** Data in this exercise **
= Beginning of Section =

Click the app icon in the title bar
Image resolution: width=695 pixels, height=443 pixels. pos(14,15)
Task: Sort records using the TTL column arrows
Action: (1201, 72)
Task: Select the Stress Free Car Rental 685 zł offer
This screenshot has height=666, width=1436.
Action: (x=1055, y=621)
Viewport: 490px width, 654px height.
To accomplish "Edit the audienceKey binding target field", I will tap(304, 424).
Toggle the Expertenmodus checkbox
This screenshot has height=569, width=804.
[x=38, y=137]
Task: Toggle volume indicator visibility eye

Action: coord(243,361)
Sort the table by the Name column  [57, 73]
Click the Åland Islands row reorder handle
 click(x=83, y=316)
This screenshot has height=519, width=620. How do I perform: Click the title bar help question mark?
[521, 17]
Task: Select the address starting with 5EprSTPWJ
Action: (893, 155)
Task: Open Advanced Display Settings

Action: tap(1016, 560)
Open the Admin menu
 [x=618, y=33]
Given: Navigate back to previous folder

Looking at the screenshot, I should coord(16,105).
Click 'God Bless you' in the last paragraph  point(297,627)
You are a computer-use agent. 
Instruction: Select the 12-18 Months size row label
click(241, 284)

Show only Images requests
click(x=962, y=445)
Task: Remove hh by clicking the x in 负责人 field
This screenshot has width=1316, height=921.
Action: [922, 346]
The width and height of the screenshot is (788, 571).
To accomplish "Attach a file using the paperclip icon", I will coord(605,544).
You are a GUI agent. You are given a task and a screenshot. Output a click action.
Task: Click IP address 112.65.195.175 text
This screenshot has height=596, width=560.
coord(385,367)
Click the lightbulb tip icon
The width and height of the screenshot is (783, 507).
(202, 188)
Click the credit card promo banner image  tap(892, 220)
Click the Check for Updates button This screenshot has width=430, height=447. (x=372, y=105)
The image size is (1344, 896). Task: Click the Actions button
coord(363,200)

= End of Section =

Which of the lines above include the string "agent"? Pick them out and copy them.

** Solved exercise **
You are a computer-use agent. 
You are a GUI agent. You are given a task and a screenshot. Output a click action.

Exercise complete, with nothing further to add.